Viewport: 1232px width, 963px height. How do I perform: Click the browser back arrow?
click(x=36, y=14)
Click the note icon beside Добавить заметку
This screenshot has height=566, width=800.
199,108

Exercise:
All of the entries above need to be printed again exactly.

Written response:
Viewport: 1232px width, 963px height. How do I perform: Click the browser back arrow?
click(x=36, y=14)
Click the note icon beside Добавить заметку
This screenshot has height=566, width=800.
199,108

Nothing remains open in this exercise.